Le sujet du départ d’Assad a nourri depuis longtemps les polémiques sur notre position à l’égard du dossier syrien. François Hollande en avait fait un préalable tandis qu’Emmanuel Macron (qui a condamné les crimes de guerre commis par le régime pendant la campagne et indiqué que ses responsables devaient être jugés) s’y refuse, tout en apportant son soutienà l’opposition démocratique syrienne.
Cette position a suscité des interrogations en France, auprès de l’opposition syrienne et dans le monde. Sur le principe, il est impossible de considérer qu’Assad puisse être une solution, même à titre transitoire, car cela serait absoudre les crimes les plus graves du XXIᵉ siècle. Cela serait un signal désastreux envoyé à la communauté internationale et c’est totalement inacceptable pour le peuple syrien martyrisé. Ce ne serait pas davantage garantir la stabilité de la Syrie : le cynisme ici n’est pas du réalisme.

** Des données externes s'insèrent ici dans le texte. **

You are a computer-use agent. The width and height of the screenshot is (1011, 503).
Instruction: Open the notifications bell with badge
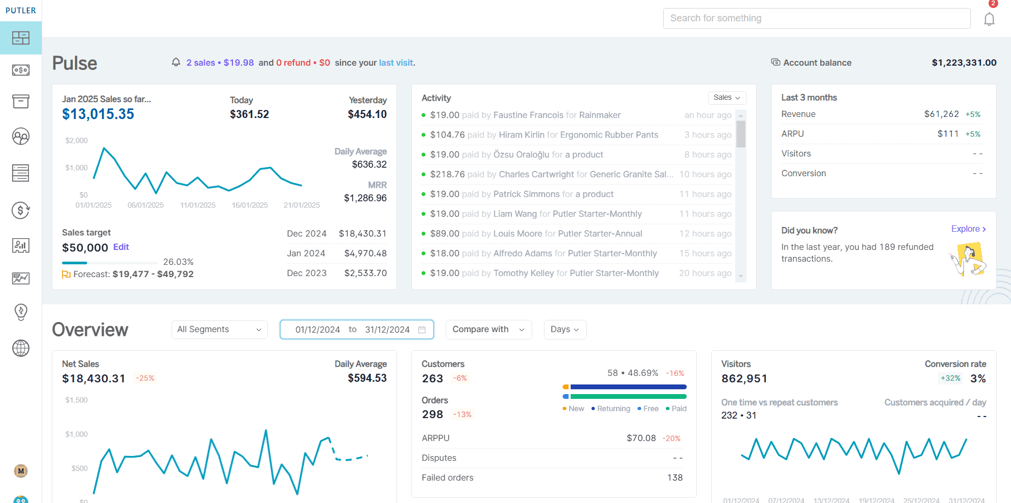tap(989, 19)
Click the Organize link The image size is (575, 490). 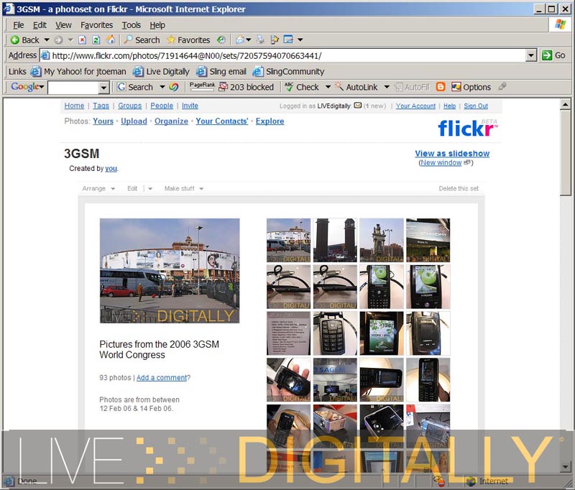[x=171, y=121]
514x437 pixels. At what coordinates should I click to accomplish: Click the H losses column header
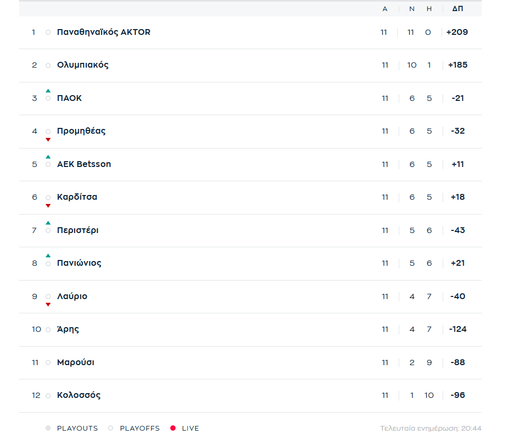[429, 9]
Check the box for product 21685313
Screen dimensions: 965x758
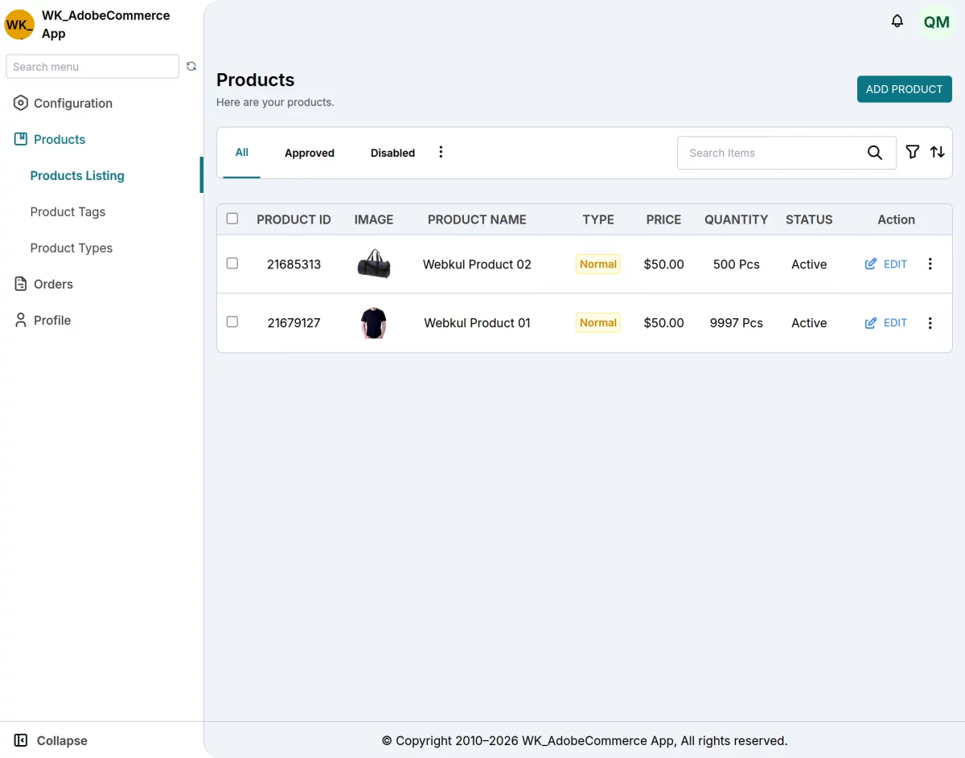tap(232, 263)
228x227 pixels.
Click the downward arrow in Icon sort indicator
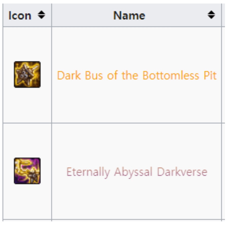coord(41,17)
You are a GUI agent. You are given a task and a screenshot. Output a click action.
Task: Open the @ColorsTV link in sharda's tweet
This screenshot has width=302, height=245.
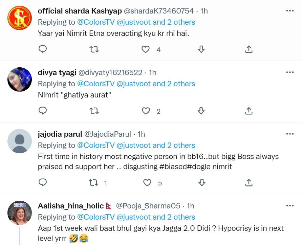pyautogui.click(x=96, y=22)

Doit-on attendre qu’Assad soit parti pour commencer les discussions, voire les négociations ? En attendant de rétablir un autre rapport de force, on peut sans doute y consentir mais à deux conditions : (1) rappeler systématiquement notre position sur ses crimes et leur nécessaire jugement ; (2) énoncer clairement qu’il ne saurait faire partie de la transition.
2. Parler de remplacement relève-t-il d’une politique dite de changement de régime ?
La politique dite de regime change a été souvent vitupérée comme néo-conservatrice. Cette école de pensée américaine a eu son « heure de gloire » sous la présidence de George W. Bush. On l’a accusée d’avoir conduit au désastre en Irak, et il en va de même pour l’intervention française de 2011 en Libye. Très différentes, ces interventions ont conduit à une instabilité dans ces deux pays. Dans les deux cas, le jour d’après n’a pas été pensé et préparé.
Le cas syrien est totalement différent et toute comparaison avec l’Irak et la Libye relève de l’ignorance. C’est d’abord la majorité du peuple syrien qui demande le départ d’Assad, non pas les Occidentaux. Certes, Hussein comme Kadhafi ont commis des crimes abominables, mais ce qui s’est passé pendant les six ans de guerre en Syrie est sans commune mesure.
Au-delà de la volonté du peuple, il s’agit beaucoup moins d’un changement de régime voulu par l’Ouest pour des raisons politiques, que d’une mise en conformité avec les règles du droit pénal international. La France doit rester aux côtés de ceux qu’Emmanuel Macron appelait les « combattants de la liberté ».
3. Existe-t-il un remplaçant possible d’Assad issu de l’opposition syrienne ?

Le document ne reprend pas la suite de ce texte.